A propos du déclenchement de la guerre, et la haine qui traverse une société, vu par Stefan Zweig…..

 

« Cette houle se répandit si puissamment, si subitement sur l’humanité que, recouvrant la surface de son écume, elle arracha des ténèbres de l’inconscient, pour les tirer au jour, les tendances obscures, les instincts primitifs de la bête humaine, ce que Freud appelait, avec sa profondeur de vues, « le dégoût de la culture », le besoin de s’évader une bonne fois du monde bourgeois des lois et des paragraphes, et d’assouvir les instincts sanguinaires immémoriaux.
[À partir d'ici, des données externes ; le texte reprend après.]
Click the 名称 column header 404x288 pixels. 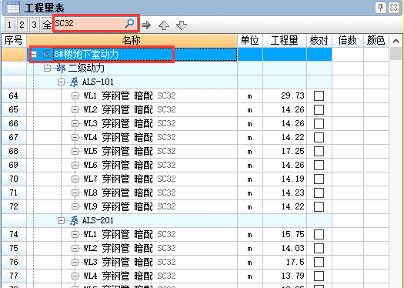(132, 41)

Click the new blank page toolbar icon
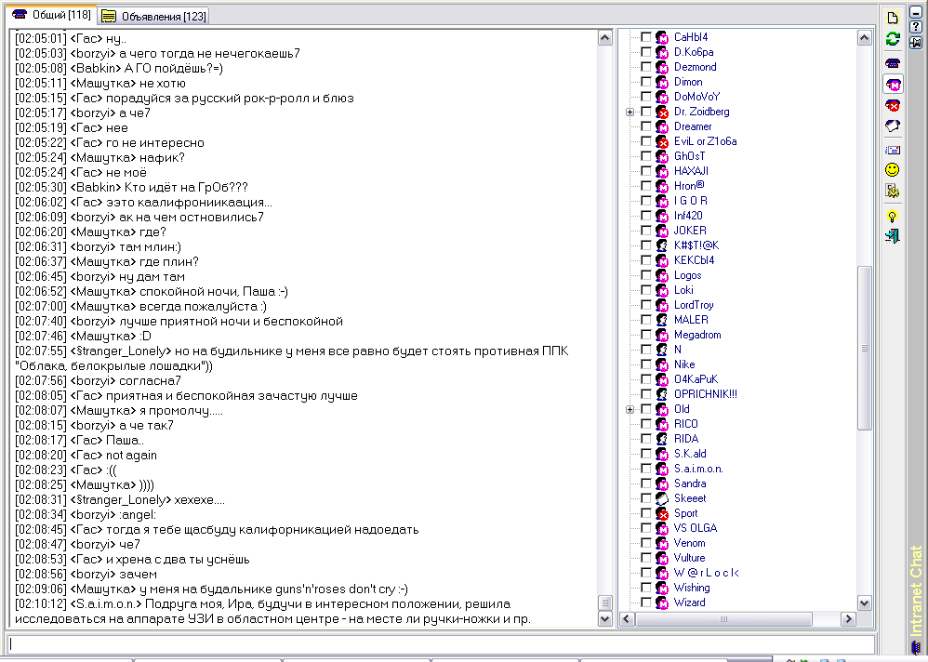pyautogui.click(x=892, y=18)
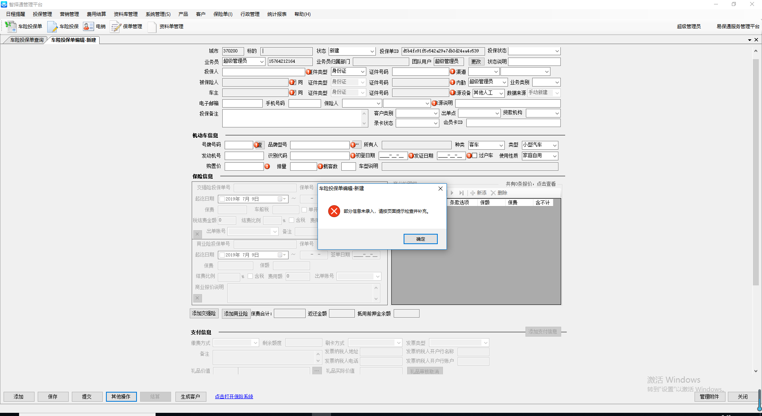Click the 投保人 name input field
This screenshot has width=762, height=416.
click(263, 72)
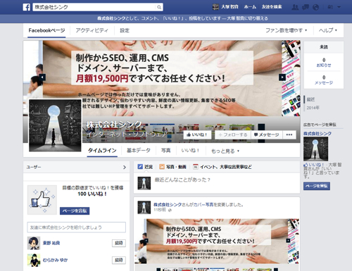The height and width of the screenshot is (271, 352).
Task: Click the いいね！ like button on cover
Action: pos(197,134)
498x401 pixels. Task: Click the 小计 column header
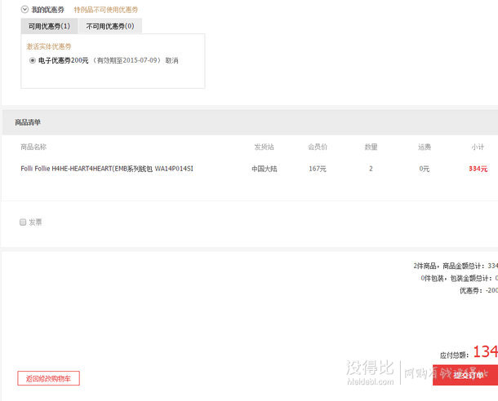[478, 147]

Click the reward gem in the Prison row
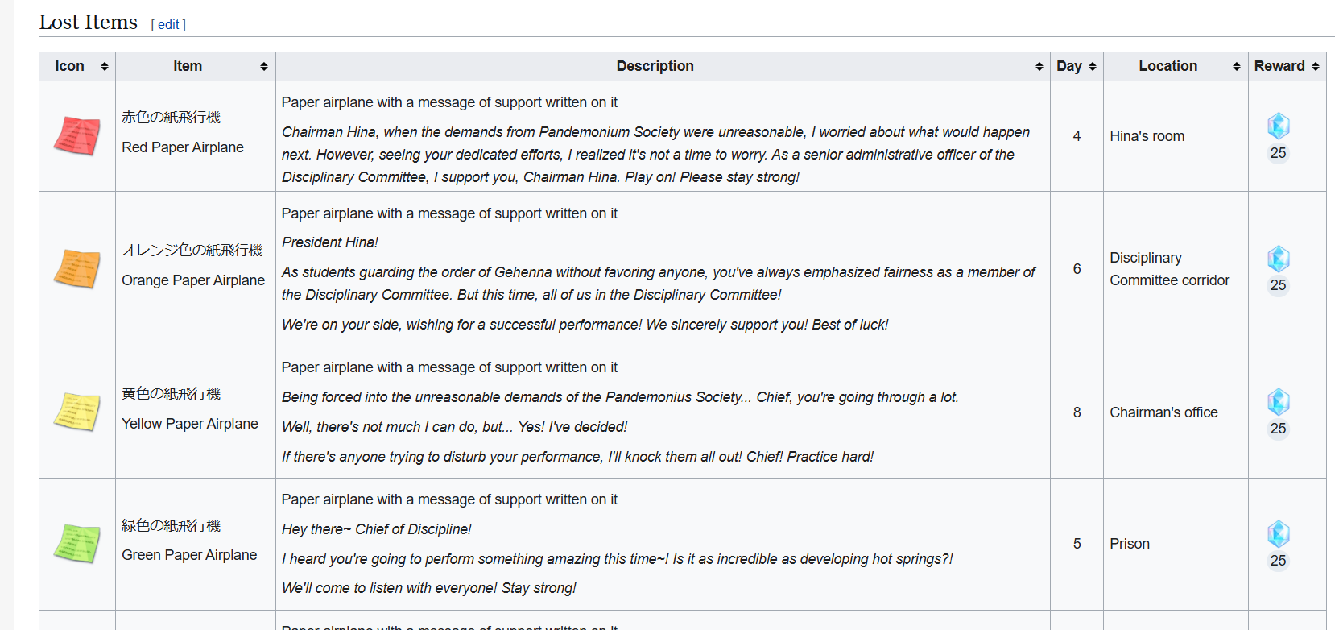pos(1279,534)
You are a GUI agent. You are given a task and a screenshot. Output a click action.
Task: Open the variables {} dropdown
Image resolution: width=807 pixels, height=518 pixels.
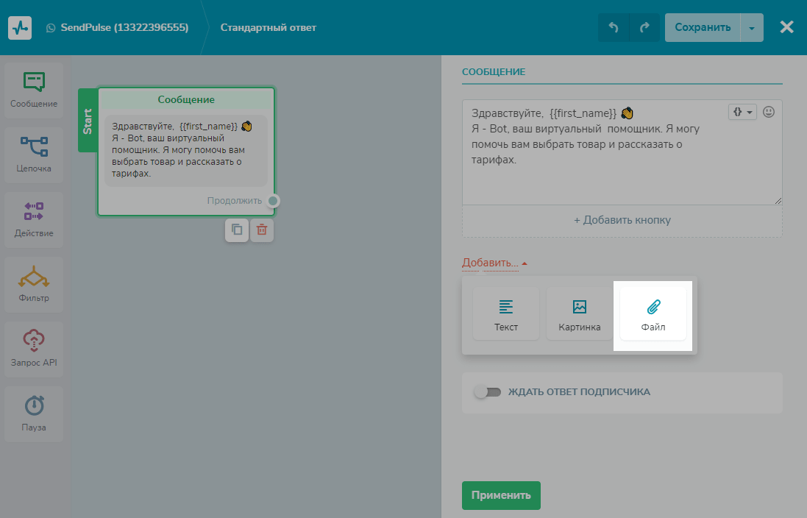742,112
Peut-être ces puissances obscures avaient-elles aussi leur part dans cette brutale ivresse où tout se mêlait, la joie du sacrifice et de l’alcool, le goût de l’aventure et la foi la plus pure, la vieille magie des drapeaux et des discours nationalistes- cette inquiétante ivresse de millions d’êtres, qu’on peut à peine peindre avec des mots, et qui donnait pour un instant au plus grand crime de notre époque, un élan sauvage et presque irrésistible. »

Stefan Zweig, Le Monde d’hier, les premiers jours de 1914, page 266 (ed Livre de poche).